Although not explicitly an anti-abortion organisation, Care Confidential is another piece in the jigsaw. Claiming to offer a neutral service, "which helps teenagers think through what options are available to them and how they might feel about those options when faced with a crisis", the charity provides talks in schools. A bit of digging turns up some significant issues. First, Care Confidential is run by the charity Christian Action Research and Education (Care), whose charitable aims, as listed with the Charity Commission, are: "The advancement and propagation of the Christian Gospel and in particular Christian teachings as it bears on or affects national and individual morality and ethics." Second, the vast majority of stories from women who have had abortions that it publicises are negative, although it does publish all the stories it receives. And finally, despite research pointing to the significant and lasting psychological damage that can be faced by women who put their babies up for adoption, Care Confidential encourages young women to consider adoption as a positive alternative. Care Confidential declined to make any comment for this article.
Religious bias
Dr Geraldine Brady, research fellow at Coventry University, says she has come across organisations that play down their anti-abortion agenda by presenting themselves as neutral. "One of them [not Care Confidential] was Christian-based, employing professionally trained counsellors. However, it transpired that the religion did seep through, and some of the literature they were providing to schools revealed that quite clearly. They were going into schools to educate young people about the facts around termination, foetal development, abortion procedures, but with the literature that was used and the way it was used, it became obvious that an anti-abortion stance was coming through."
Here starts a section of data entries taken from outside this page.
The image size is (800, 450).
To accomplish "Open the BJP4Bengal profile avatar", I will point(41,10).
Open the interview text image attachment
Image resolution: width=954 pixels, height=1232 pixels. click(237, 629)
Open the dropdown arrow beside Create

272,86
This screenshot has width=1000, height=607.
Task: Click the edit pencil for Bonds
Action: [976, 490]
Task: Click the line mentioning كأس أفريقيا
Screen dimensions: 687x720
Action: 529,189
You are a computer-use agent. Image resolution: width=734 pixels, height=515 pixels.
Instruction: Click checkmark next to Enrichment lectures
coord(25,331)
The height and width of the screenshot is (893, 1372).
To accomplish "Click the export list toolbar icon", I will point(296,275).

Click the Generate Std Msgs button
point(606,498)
Research shows that even where pro-choice groups have been invited into schools to "balance" the picture, it can be too late. "We found people from pro-choice groups in this situation felt they were up against it, having been cast in a negative light," says Brady.
Ann Furedi, chief executive of the British Pregnancy Advisory Service, believes we should all be concerned about anti-choice organisations accessing young people. "From their point of view, targeting these particularly impressionable and idealistic people is seen as a tactic. They are well resourced, sometimes drawing on funding from the US, and they have a real mission." As a result, she says, and despite the increase in the numbers of young people having abortions, "there is a growing sense among them that it's ultimately wrong".
Nobody I spoke to suggested that anti-abortion views should be shielded from young people. But, says Furedi, any discussion in school must be honest and provide accurate, impartial and up-to-date information. "Better still," she says, "let's move it out of the RE room and be much more upfront about the fact that one in three women will have an abortion at some time in their lives and that basically, if you're fertile and sexually active, you are at risk of an unwanted pregnancy."